ENTRIES SHOWN Block Start
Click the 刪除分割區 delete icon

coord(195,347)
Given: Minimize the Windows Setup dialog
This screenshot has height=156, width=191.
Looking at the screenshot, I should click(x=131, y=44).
ENTRIES SHOWN Block End
YOUR INSTRUCTIONS: Give back exactly the lines starting at the one with "Given: Minimize the Windows Setup dialog" and running to the end of the listing. Include both ends.

WRITTEN REPLY:
Given: Minimize the Windows Setup dialog
This screenshot has height=156, width=191.
Looking at the screenshot, I should click(x=131, y=44).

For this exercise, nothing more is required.